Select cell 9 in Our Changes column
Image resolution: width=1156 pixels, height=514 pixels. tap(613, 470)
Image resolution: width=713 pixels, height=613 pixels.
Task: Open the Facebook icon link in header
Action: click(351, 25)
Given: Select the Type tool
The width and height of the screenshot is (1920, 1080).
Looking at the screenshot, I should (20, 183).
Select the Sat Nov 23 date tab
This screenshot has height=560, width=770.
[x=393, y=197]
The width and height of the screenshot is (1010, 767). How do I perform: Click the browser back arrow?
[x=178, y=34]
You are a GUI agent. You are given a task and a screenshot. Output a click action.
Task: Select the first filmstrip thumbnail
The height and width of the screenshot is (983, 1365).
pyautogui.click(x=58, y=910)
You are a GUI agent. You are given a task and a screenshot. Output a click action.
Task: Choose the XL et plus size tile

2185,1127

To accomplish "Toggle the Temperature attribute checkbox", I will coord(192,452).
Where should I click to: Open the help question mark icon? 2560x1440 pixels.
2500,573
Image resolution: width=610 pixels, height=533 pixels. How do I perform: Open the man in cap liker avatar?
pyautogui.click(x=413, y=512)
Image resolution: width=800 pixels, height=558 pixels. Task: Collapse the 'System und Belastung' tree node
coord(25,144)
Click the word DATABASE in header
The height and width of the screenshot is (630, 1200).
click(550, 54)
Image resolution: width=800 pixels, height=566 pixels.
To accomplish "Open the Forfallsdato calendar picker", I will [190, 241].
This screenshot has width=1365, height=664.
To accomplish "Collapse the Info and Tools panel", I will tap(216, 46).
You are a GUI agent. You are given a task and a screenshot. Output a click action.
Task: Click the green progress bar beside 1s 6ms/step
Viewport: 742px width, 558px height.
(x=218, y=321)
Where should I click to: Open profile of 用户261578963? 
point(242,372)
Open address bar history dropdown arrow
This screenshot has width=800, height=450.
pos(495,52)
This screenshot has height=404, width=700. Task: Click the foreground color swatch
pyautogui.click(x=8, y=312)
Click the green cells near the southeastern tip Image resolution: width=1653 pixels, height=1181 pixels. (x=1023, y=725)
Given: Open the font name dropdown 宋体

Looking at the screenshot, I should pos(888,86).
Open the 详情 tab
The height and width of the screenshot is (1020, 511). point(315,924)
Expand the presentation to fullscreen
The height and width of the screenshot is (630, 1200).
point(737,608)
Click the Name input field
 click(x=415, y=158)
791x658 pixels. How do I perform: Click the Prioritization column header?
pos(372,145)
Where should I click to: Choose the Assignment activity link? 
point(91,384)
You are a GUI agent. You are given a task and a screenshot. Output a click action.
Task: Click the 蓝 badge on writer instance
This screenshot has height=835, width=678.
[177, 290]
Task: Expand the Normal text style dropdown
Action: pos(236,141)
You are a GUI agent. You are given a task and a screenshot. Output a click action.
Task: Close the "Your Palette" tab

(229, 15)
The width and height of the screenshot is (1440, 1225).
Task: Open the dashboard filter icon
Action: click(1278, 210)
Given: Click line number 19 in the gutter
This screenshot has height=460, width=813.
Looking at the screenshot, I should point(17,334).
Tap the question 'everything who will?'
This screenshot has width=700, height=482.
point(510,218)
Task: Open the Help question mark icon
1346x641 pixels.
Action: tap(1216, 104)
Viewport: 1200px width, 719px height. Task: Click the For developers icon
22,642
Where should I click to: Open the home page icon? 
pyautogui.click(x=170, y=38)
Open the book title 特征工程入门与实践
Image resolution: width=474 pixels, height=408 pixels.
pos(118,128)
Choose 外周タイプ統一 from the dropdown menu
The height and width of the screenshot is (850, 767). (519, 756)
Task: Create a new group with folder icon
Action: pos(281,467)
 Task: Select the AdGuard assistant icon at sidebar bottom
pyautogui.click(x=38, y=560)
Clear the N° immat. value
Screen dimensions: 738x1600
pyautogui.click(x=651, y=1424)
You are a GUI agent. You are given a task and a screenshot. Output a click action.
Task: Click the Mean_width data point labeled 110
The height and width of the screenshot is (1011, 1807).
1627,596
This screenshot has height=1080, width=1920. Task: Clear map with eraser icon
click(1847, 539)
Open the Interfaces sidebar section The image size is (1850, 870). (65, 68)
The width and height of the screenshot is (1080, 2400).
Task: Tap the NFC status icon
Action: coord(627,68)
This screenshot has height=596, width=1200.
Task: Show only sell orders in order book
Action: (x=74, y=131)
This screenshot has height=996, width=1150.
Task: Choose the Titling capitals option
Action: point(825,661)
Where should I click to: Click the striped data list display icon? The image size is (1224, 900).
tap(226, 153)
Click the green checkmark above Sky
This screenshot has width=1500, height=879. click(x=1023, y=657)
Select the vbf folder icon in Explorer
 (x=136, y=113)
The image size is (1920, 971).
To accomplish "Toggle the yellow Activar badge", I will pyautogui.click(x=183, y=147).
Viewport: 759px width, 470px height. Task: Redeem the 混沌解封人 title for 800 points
■ ■ ■
■ **EXERCISE AIM**:
A word-for-word transcription of all the data is needed.

■ **TASK RESULT**:
Select cell 9 in Our Changes column
Image resolution: width=1156 pixels, height=514 pixels. tap(613, 470)
Image resolution: width=713 pixels, height=613 pixels.
Task: Open the Facebook icon link in header
Action: click(351, 25)
Given: Select the Type tool
The width and height of the screenshot is (1920, 1080).
Looking at the screenshot, I should (20, 183).
Select the Sat Nov 23 date tab
This screenshot has height=560, width=770.
[x=393, y=197]
The width and height of the screenshot is (1010, 767). How do I perform: Click the browser back arrow?
[x=178, y=34]
You are a GUI agent. You are given a task and a screenshot. Output a click action.
Task: Select the first filmstrip thumbnail
The height and width of the screenshot is (983, 1365).
pyautogui.click(x=58, y=910)
You are a GUI agent. You are given a task and a screenshot. Output a click action.
Task: Choose the XL et plus size tile

2185,1127

To accomplish "Toggle the Temperature attribute checkbox", I will coord(192,452).
Where should I click to: Open the help question mark icon? 2560x1440 pixels.
2500,573
Image resolution: width=610 pixels, height=533 pixels. How do I perform: Open the man in cap liker avatar?
pyautogui.click(x=413, y=512)
Image resolution: width=800 pixels, height=558 pixels. Task: Collapse the 'System und Belastung' tree node
coord(25,144)
Click the word DATABASE in header
The height and width of the screenshot is (630, 1200).
click(550, 54)
Image resolution: width=800 pixels, height=566 pixels.
To accomplish "Open the Forfallsdato calendar picker", I will [190, 241].
This screenshot has width=1365, height=664.
To accomplish "Collapse the Info and Tools panel", I will tap(216, 46).
You are a GUI agent. You are given a task and a screenshot. Output a click action.
Task: Click the green progress bar beside 1s 6ms/step
Viewport: 742px width, 558px height.
(x=218, y=321)
Where should I click to: Open profile of 用户261578963? 
point(242,372)
Open address bar history dropdown arrow
This screenshot has width=800, height=450.
pos(495,52)
This screenshot has height=404, width=700. Task: Click the foreground color swatch
pyautogui.click(x=8, y=312)
Click the green cells near the southeastern tip Image resolution: width=1653 pixels, height=1181 pixels. (x=1023, y=725)
Given: Open the font name dropdown 宋体

Looking at the screenshot, I should pos(888,86).
Open the 详情 tab
The height and width of the screenshot is (1020, 511). point(315,924)
Expand the presentation to fullscreen
The height and width of the screenshot is (630, 1200).
point(737,608)
Click the Name input field
 click(x=415, y=158)
791x658 pixels. How do I perform: Click the Prioritization column header?
pos(372,145)
Where should I click to: Choose the Assignment activity link? 
point(91,384)
You are a GUI agent. You are given a task and a screenshot. Output a click action.
Task: Click the 蓝 badge on writer instance
This screenshot has height=835, width=678.
[177, 290]
Task: Expand the Normal text style dropdown
Action: pos(236,141)
You are a GUI agent. You are given a task and a screenshot. Output a click action.
Task: Close the "Your Palette" tab

(229, 15)
The width and height of the screenshot is (1440, 1225).
Task: Open the dashboard filter icon
Action: click(1278, 210)
Given: Click line number 19 in the gutter
This screenshot has height=460, width=813.
Looking at the screenshot, I should point(17,334).
Tap the question 'everything who will?'
This screenshot has width=700, height=482.
point(510,218)
Task: Open the Help question mark icon
1346x641 pixels.
Action: tap(1216, 104)
Viewport: 1200px width, 719px height. Task: Click the For developers icon
22,642
Where should I click to: Open the home page icon? 
pyautogui.click(x=170, y=38)
Open the book title 特征工程入门与实践
Image resolution: width=474 pixels, height=408 pixels.
pos(118,128)
Choose 外周タイプ統一 from the dropdown menu
The height and width of the screenshot is (850, 767). (519, 756)
Task: Create a new group with folder icon
Action: pos(281,467)
 Task: Select the AdGuard assistant icon at sidebar bottom
pyautogui.click(x=38, y=560)
Clear the N° immat. value
Screen dimensions: 738x1600
pyautogui.click(x=651, y=1424)
You are a GUI agent. You are given a task and a screenshot. Output a click action.
Task: Click the Mean_width data point labeled 110
The height and width of the screenshot is (1011, 1807).
1627,596
This screenshot has height=1080, width=1920. Task: Clear map with eraser icon
click(1847, 539)
Open the Interfaces sidebar section The image size is (1850, 870). (65, 68)
The width and height of the screenshot is (1080, 2400).
Task: Tap the NFC status icon
Action: coord(627,68)
This screenshot has height=596, width=1200.
Task: Show only sell orders in order book
Action: (x=74, y=131)
This screenshot has height=996, width=1150.
Task: Choose the Titling capitals option
Action: point(825,661)
Where should I click to: Click the striped data list display icon? The image size is (1224, 900).
tap(226, 153)
Click the green checkmark above Sky
This screenshot has width=1500, height=879. click(x=1023, y=657)
Select the vbf folder icon in Explorer
 (x=136, y=113)
The image size is (1920, 971).
To accomplish "Toggle the yellow Activar badge", I will pyautogui.click(x=183, y=147).
Viewport: 759px width, 470px height. Task: Redeem the 混沌解封人 title for 800 points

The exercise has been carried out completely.